_DATA SHOWN_:
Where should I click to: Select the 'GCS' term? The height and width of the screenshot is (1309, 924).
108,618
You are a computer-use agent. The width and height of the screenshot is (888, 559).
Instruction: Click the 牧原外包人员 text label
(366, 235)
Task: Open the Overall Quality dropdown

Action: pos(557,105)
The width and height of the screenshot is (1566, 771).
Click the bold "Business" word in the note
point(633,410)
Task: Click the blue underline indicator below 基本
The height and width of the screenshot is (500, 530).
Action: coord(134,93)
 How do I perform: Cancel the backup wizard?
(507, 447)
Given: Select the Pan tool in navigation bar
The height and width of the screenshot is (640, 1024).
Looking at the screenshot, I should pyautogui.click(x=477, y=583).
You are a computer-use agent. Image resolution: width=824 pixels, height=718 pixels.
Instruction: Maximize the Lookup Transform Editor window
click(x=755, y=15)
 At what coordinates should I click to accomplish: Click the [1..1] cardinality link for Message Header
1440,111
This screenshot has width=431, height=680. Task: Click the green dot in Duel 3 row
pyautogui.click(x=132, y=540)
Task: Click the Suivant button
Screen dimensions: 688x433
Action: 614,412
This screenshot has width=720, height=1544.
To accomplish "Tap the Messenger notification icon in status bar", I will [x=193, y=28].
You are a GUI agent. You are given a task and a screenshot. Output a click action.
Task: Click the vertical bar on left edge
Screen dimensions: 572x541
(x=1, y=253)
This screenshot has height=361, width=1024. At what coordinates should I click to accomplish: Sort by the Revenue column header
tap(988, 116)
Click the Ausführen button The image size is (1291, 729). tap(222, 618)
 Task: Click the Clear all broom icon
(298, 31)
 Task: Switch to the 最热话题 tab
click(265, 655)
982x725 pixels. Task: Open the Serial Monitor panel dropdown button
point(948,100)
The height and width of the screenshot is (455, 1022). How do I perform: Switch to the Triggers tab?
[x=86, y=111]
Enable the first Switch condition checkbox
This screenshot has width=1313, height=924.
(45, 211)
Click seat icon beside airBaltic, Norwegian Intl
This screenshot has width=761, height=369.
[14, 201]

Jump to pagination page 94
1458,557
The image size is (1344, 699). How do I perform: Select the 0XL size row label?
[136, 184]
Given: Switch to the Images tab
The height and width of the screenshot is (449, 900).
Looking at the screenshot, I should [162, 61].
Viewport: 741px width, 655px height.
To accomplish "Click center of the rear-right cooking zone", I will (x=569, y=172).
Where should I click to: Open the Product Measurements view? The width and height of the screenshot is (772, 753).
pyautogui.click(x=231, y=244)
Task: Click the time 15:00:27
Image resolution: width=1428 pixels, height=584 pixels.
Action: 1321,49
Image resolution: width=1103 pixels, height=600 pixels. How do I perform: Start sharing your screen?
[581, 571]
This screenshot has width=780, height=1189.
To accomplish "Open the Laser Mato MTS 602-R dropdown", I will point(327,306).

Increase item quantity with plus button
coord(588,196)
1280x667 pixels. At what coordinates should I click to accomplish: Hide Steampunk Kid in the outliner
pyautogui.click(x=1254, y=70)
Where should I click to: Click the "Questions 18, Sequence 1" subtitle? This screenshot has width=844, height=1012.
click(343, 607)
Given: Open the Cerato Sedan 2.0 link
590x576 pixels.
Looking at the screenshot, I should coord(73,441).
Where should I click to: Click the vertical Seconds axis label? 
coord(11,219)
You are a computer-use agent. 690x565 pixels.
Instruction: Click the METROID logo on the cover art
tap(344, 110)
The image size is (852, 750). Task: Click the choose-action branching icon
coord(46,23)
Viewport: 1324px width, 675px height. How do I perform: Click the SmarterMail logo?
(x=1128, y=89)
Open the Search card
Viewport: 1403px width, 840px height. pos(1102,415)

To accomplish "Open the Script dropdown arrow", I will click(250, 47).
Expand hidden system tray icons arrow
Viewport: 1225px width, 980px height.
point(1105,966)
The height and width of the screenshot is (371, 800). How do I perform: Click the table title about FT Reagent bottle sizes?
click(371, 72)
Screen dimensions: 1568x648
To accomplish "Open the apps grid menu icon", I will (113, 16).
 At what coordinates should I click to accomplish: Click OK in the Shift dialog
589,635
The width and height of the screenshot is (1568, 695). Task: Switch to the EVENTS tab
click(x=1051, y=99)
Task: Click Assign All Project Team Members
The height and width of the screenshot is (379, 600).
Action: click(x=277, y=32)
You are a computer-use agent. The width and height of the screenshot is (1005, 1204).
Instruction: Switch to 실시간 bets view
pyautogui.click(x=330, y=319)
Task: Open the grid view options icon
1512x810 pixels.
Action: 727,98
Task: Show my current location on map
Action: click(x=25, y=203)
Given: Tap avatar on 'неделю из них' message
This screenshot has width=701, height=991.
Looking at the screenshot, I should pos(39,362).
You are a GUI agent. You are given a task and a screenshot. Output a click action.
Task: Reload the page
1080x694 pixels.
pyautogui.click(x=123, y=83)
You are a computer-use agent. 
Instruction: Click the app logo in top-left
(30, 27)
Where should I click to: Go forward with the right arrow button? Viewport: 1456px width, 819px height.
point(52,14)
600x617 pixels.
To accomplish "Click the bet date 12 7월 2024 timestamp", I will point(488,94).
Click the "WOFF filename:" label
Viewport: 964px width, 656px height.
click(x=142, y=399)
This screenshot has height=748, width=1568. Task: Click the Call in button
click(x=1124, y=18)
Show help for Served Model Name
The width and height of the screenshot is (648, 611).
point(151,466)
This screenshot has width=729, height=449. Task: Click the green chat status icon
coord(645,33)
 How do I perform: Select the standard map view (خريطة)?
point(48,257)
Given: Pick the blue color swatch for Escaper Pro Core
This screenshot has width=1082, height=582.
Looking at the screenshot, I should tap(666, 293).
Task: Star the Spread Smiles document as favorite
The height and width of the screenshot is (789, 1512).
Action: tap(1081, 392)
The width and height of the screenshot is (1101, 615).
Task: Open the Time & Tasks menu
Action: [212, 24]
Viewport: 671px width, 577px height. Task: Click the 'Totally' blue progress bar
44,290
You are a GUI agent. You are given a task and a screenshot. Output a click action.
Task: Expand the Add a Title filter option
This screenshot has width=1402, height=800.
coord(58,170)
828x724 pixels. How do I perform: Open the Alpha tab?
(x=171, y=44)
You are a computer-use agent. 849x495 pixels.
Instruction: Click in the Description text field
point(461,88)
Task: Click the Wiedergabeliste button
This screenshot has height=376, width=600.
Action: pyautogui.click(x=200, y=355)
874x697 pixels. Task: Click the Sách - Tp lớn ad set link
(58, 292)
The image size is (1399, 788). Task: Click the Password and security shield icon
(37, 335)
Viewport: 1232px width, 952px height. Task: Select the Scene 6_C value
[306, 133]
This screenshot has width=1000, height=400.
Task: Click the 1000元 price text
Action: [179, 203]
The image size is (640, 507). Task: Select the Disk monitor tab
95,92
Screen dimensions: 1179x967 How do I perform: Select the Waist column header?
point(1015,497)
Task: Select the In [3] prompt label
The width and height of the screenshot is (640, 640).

_WORK ORDER_: Every entry that appears above should be duplicated exactly.

_YOUR RESPONSE_:
Where should I click to: Select the 'GCS' term? The height and width of the screenshot is (1309, 924).
108,618
You are a computer-use agent. The width and height of the screenshot is (888, 559).
Instruction: Click the 牧原外包人员 text label
(366, 235)
Task: Open the Overall Quality dropdown

Action: pos(557,105)
The width and height of the screenshot is (1566, 771).
Click the bold "Business" word in the note
point(633,410)
Task: Click the blue underline indicator below 基本
The height and width of the screenshot is (500, 530).
Action: coord(134,93)
 How do I perform: Cancel the backup wizard?
(507, 447)
Given: Select the Pan tool in navigation bar
The height and width of the screenshot is (640, 1024).
Looking at the screenshot, I should pyautogui.click(x=477, y=583).
You are a computer-use agent. Image resolution: width=824 pixels, height=718 pixels.
Instruction: Maximize the Lookup Transform Editor window
click(x=755, y=15)
 At what coordinates should I click to accomplish: Click the [1..1] cardinality link for Message Header
1440,111
This screenshot has width=431, height=680. Task: Click the green dot in Duel 3 row
pyautogui.click(x=132, y=540)
Task: Click the Suivant button
Screen dimensions: 688x433
Action: 614,412
This screenshot has width=720, height=1544.
To accomplish "Tap the Messenger notification icon in status bar", I will [x=193, y=28].
You are a GUI agent. You are given a task and a screenshot. Output a click action.
Task: Click the vertical bar on left edge
Screen dimensions: 572x541
(x=1, y=253)
This screenshot has height=361, width=1024. At what coordinates should I click to accomplish: Sort by the Revenue column header
tap(988, 116)
Click the Ausführen button The image size is (1291, 729). tap(222, 618)
 Task: Click the Clear all broom icon
(298, 31)
 Task: Switch to the 最热话题 tab
click(265, 655)
982x725 pixels. Task: Open the Serial Monitor panel dropdown button
point(948,100)
The height and width of the screenshot is (455, 1022). How do I perform: Switch to the Triggers tab?
[x=86, y=111]
Enable the first Switch condition checkbox
This screenshot has width=1313, height=924.
(45, 211)
Click seat icon beside airBaltic, Norwegian Intl
This screenshot has width=761, height=369.
[14, 201]

Jump to pagination page 94
1458,557
The image size is (1344, 699). How do I perform: Select the 0XL size row label?
[136, 184]
Given: Switch to the Images tab
The height and width of the screenshot is (449, 900).
Looking at the screenshot, I should [162, 61].
Viewport: 741px width, 655px height.
To accomplish "Click center of the rear-right cooking zone", I will (x=569, y=172).
Where should I click to: Open the Product Measurements view? The width and height of the screenshot is (772, 753).
pyautogui.click(x=231, y=244)
Task: Click the time 15:00:27
Image resolution: width=1428 pixels, height=584 pixels.
Action: 1321,49
Image resolution: width=1103 pixels, height=600 pixels. How do I perform: Start sharing your screen?
[581, 571]
This screenshot has width=780, height=1189.
To accomplish "Open the Laser Mato MTS 602-R dropdown", I will point(327,306).

Increase item quantity with plus button
coord(588,196)
1280x667 pixels. At what coordinates should I click to accomplish: Hide Steampunk Kid in the outliner
pyautogui.click(x=1254, y=70)
Where should I click to: Click the "Questions 18, Sequence 1" subtitle? This screenshot has width=844, height=1012.
click(343, 607)
Given: Open the Cerato Sedan 2.0 link
590x576 pixels.
Looking at the screenshot, I should coord(73,441).
Where should I click to: Click the vertical Seconds axis label? 
coord(11,219)
You are a computer-use agent. 690x565 pixels.
Instruction: Click the METROID logo on the cover art
tap(344, 110)
The image size is (852, 750). Task: Click the choose-action branching icon
coord(46,23)
Viewport: 1324px width, 675px height. How do I perform: Click the SmarterMail logo?
(x=1128, y=89)
Open the Search card
Viewport: 1403px width, 840px height. pos(1102,415)

To accomplish "Open the Script dropdown arrow", I will click(250, 47).
Expand hidden system tray icons arrow
Viewport: 1225px width, 980px height.
point(1105,966)
The height and width of the screenshot is (371, 800). How do I perform: Click the table title about FT Reagent bottle sizes?
click(371, 72)
Screen dimensions: 1568x648
To accomplish "Open the apps grid menu icon", I will (113, 16).
 At what coordinates should I click to accomplish: Click OK in the Shift dialog
589,635
The width and height of the screenshot is (1568, 695). Task: Switch to the EVENTS tab
click(x=1051, y=99)
Task: Click Assign All Project Team Members
The height and width of the screenshot is (379, 600).
Action: click(x=277, y=32)
You are a computer-use agent. The width and height of the screenshot is (1005, 1204).
Instruction: Switch to 실시간 bets view
pyautogui.click(x=330, y=319)
Task: Open the grid view options icon
1512x810 pixels.
Action: 727,98
Task: Show my current location on map
Action: click(x=25, y=203)
Given: Tap avatar on 'неделю из них' message
This screenshot has width=701, height=991.
Looking at the screenshot, I should pos(39,362).
You are a GUI agent. You are given a task and a screenshot. Output a click action.
Task: Reload the page
1080x694 pixels.
pyautogui.click(x=123, y=83)
You are a computer-use agent. 
Instruction: Click the app logo in top-left
(30, 27)
Where should I click to: Go forward with the right arrow button? Viewport: 1456px width, 819px height.
point(52,14)
600x617 pixels.
To accomplish "Click the bet date 12 7월 2024 timestamp", I will point(488,94).
Click the "WOFF filename:" label
Viewport: 964px width, 656px height.
click(x=142, y=399)
This screenshot has height=748, width=1568. Task: Click the Call in button
click(x=1124, y=18)
Show help for Served Model Name
The width and height of the screenshot is (648, 611).
point(151,466)
This screenshot has width=729, height=449. Task: Click the green chat status icon
coord(645,33)
 How do I perform: Select the standard map view (خريطة)?
point(48,257)
Given: Pick the blue color swatch for Escaper Pro Core
This screenshot has width=1082, height=582.
Looking at the screenshot, I should tap(666, 293).
Task: Star the Spread Smiles document as favorite
The height and width of the screenshot is (789, 1512).
Action: tap(1081, 392)
The width and height of the screenshot is (1101, 615).
Task: Open the Time & Tasks menu
Action: [212, 24]
Viewport: 671px width, 577px height. Task: Click the 'Totally' blue progress bar
44,290
You are a GUI agent. You are given a task and a screenshot. Output a click action.
Task: Expand the Add a Title filter option
This screenshot has width=1402, height=800.
coord(58,170)
828x724 pixels. How do I perform: Open the Alpha tab?
(x=171, y=44)
You are a computer-use agent. 849x495 pixels.
Instruction: Click in the Description text field
point(461,88)
Task: Click the Wiedergabeliste button
This screenshot has height=376, width=600.
Action: pyautogui.click(x=200, y=355)
874x697 pixels. Task: Click the Sách - Tp lớn ad set link
(58, 292)
The image size is (1399, 788). Task: Click the Password and security shield icon
(37, 335)
Viewport: 1232px width, 952px height. Task: Select the Scene 6_C value
[306, 133]
This screenshot has width=1000, height=400.
Task: Click the 1000元 price text
Action: [179, 203]
The image size is (640, 507). Task: Select the Disk monitor tab
95,92
Screen dimensions: 1179x967 How do I perform: Select the Waist column header?
point(1015,497)
Task: Select the In [3] prompt label
The width and height of the screenshot is (640, 640).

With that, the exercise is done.